Language is the most human of all human abilities. It may be the defining characteristic of Homo sapiens. Wherever humans exist, language exists. Although no one knows the precise number of languages in the world, there are at least 3,000 and as many as 8,000 according to different estimates and depending on one’s definition of language and dialect. Considering that the world is populated by billions of people, the number is actually rather small. One-half of the world’s population (approximately 2,100 million) speak only fifteen of these thousands of languages. Of these, more of the world’s population speak Mandarin Chinese than any other language (about 387 million). There are just a few speakers of languages like Apache, an Athabaskan language, or Menomini, an Algonquian language. These languages seem very different from each other and from Zulu, Lapp, Hebrew, Uzbek or English. Yet, despite these surface differences, all human languages are governed by universal properties and constraints, a fact that was understood as early as the thirteenth century by Roger Bacon, who pointed out that ‘He that understands grammar in one language, understands it in another as far as the essential properties of grammar are concerned.’ The similarities of human languages go beyond the spoken languages and include the sign languages used by deaf persons throughout the world. Research on these sign languages show that although gestures instead of sounds are utilized, and the visual perceptual system instead of the auditory system for comprehension, their systems of units, structures and rules are governed by the same underlying principles as are spoken languages.
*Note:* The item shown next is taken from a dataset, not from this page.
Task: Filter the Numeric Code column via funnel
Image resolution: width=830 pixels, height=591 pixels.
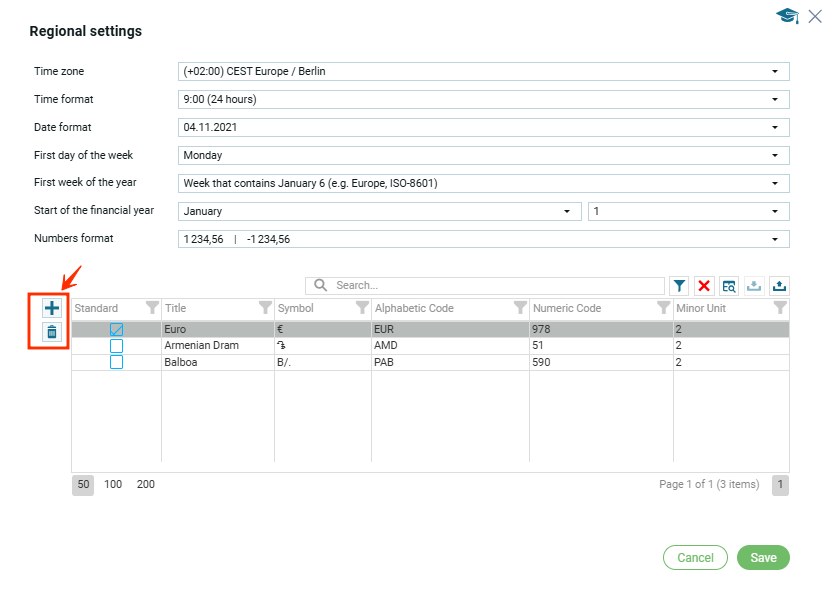Action: coord(663,308)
All human languages are equally complex and equally capable of expression. There are no so-called primitive languages. If one can say something in one language, the same thought can be expressed in another although the form of expression may differ. The vocabulary, that is, the inventory of sound (or gesture)/meaning units of every language, can be expanded to include new words or concepts through borrowing words from another language, through combining words to form compounds such as bittersweet or pickpocket, through blending words together, such as smog from smoke and fog, through neologisms or the coining of new words, a common practice of manufacturers of new products, by the use of acronyms—words derived from the initials of several words such as radar from Radio Detecting And Ranging. Abbreviations of longer words or phrases may also become lexicalized, as exemplified by ad for advertisement, and proper names may be used as common terms, such as sandwich, named from the fourth Earl of Sandwich in England who, it is reported, ate his food between slices of bread so that he need not take time off from gambling to eat in normal fashion. Although these examples are all from English, all languages can expand vocabularies in similar fashion, as is shown by compounds such as cure-dent (toothpick) in French, Panzerkraftwagen (armoured car) in German or četyrexetažnyi (four-storeyed) in Russian. In Akan, a major language spoken in Ghana, the word meaning ‘son’ or ‘child’—oha—is combined with ohene, which means ‘chief’, to form the compound oheneba meaning ‘prince’.
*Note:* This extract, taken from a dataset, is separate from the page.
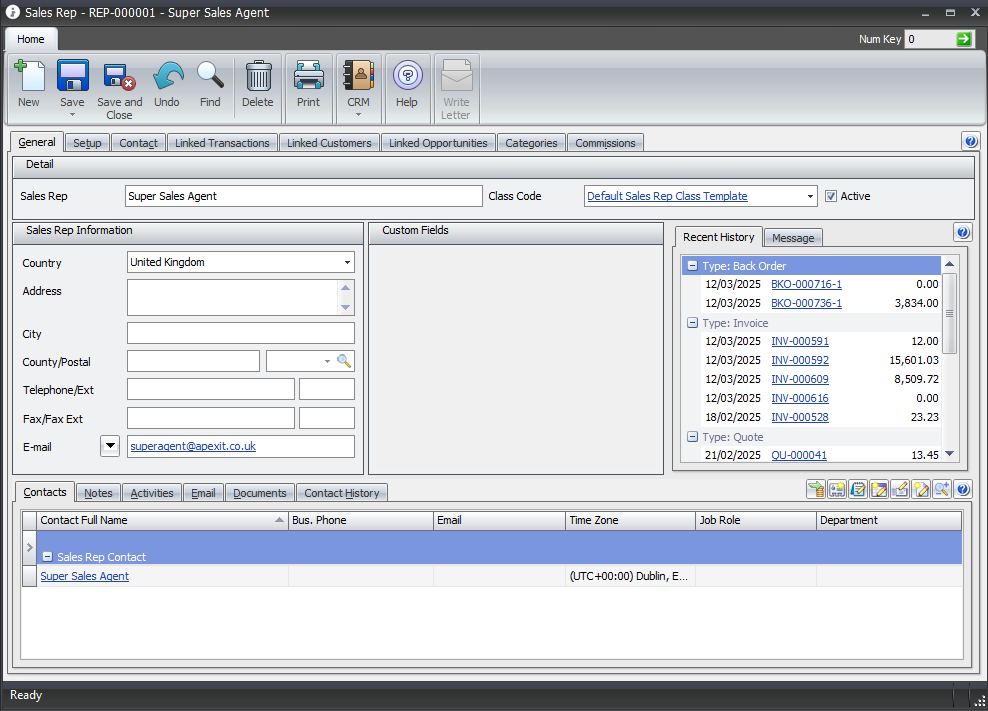
Task: Open the CRM address book icon
Action: click(358, 77)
One common or universal characteristic of all languages is that the form of vocabulary items is for the most part arbitrarily related to its referent or meaning. Thus, the word meaning ‘house’ in English is house, in French is maison, in Spanish is casa, in Russian is dom and in Akan is odaη.

All human languages utilize a finite set of discrete sounds (or gestures) like ‘c’, ‘m’, ‘a’ and ‘t’ which can be defined by a finite set of phonetic (or gestural) properties or features. The vowel and consonant sound segments combine to form meaningful units like cat or mat called morphemes. Some words consist of just one morpheme; others are complex morphological units, that is, simple morphemes can be combined to form words like cats or catlike. Each language has specific constraints on word formation. In English one can add un- as a prefix to negate the meaning of a word, as in unlikely or unfortunate, but cannot add it at the end as a suffix; likelyun and fortunateun are not words in English, nor are the units formed by prefixing the suffixes -ly or -ate as in lylike or atefortune.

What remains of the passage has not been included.